◆ Tugas Anda
[A] Sunting kutipan halaman tentang kiamat dengan menuliskan kembali bagian dari "Kajian Banding Penelitian" sampai dengan "(Bhagavadgita II-12)", serta mengganti "para raja" menjadi "para pemimpin".
[B] Terjemahkan kalimat berikut dari kutipan halaman tentang kiamat ke dalam bahasa Inggris: "Supervulkan Yellowstone yang memiliki siklus letusan dahsyat setiap 600 hingga 700 ribu tahun tengah bersiap untuk meletus kembali."

◆ Kutipan Halaman
──────────

Minggu, 11 Desember 2011

Kajian Banding Penelitian Ilmiah dengan Kitab Purana tentang Kiamat


na tv evaham jatu nasam na tvam neme janadhipah
na caiva na bhavisyamah sarve vayam atah param
Tiada pernah ada waktu di mana Aku tiadalah ada, juga engkau, bahkan tidak juga para raja yang hadir di sini, tiada juga pernah ada waktu di mana kita semuanya akan musnah
(Bhagavadgita II-12)

Isu kiamat pada akhir tahun 2012 benar-benar mengglobal. Hal ini ditambah dengan adanya film kiamat 2012 yang disutradarai oleh Rolland Emmerich. Kajian ilmiahpun ikutan membedahnya. Adalah Lawrence E.Joseph, penulis berdarah Lebanon yang menjabat sebagai Ketua Dewan Direksi Aerospace Consulting Corporation di New Mexico yang memaparkan dengan sangat jelas dan juga ilmiah tentang kemungkinan terjadinya bencana alam di tahun tersebut. Ada beberapa asumsi mengenai hal ini yaitu: siklus aktivitas matahari yang memuncak di tahun 2012 yang menyebabkan panas yang luar biasa di bumi, terlebih atmosfer kita sudah mengalami penipisan dan bolong di beberapa bagian sehingga selain memanaskan bumi dengan radikal juga melelehkan es di kutub dan juga menimbulkan badai serta topan yang dahsyat. Medan magnet bumi yang berfungsi sebagai pertahanan utama bumi terhadap radiasi sinar matahari mulai retak bahkan ada yang sampai sebesar kota California di sana-sini. Selain itu tata surya kita tengah memasuki medan awan energi antar bintang. Awan itu mengaktifkan dan merusak keseimbangan matahari serta atmosfer planet-planet. Para ahli geofisika Rusia berpendapat bahwa ketika bumi akan memasuki awan energi tersebut di tahun 2012 hingga 2020 dan akan menimbulkan bencana besar yang belum pernah ada sebelumnya. Fisikawan UC Berkeley menyatakan dinosaurus serta spesies lainnya telah punah akibat tumbukan asteroid raksasa 65 juta tahun silam. Menurut siklus yang diperhitungkan secara ilmiah, seharusnya hal itu sudah terjadi lagi di saat-saat sekarang. Supervulkan Yellowstone yang memiliki siklus letusan dahsyat setiap 600 hingga 700 ribu tahun tengah bersiap untuk meletus kembali. Beberapa perhitungan ilmiah lainnya turut mendukung pandangan ini.

──────────

◆ Data
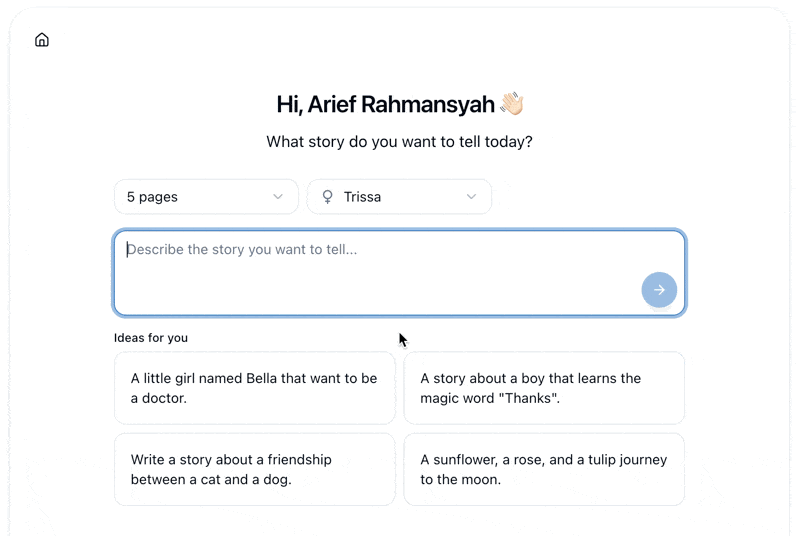Click the "Trissa" voice name text
Image resolution: width=800 pixels, height=536 pixels.
point(362,197)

──────────

◆ Jawaban Tertulis
[A]
Kajian Banding Penelitian Ilmiah dengan Kitab Purana tentang Kiamat


na tv evaham jatu nasam na tvam neme janadhipah
na caiva na bhavisyamah sarve vayam atah param
Tiada pernah ada waktu di mana Aku tiadalah ada, juga engkau, bahkan tidak juga para pemimpin yang hadir di sini, tiada juga pernah ada waktu di mana kita semuanya akan musnah
(Bhagavadgita II-12)

[B] The Yellowstone supervolcano, which has a cycle of massive eruptions every 600 to 700 thousand years, is preparing to erupt again.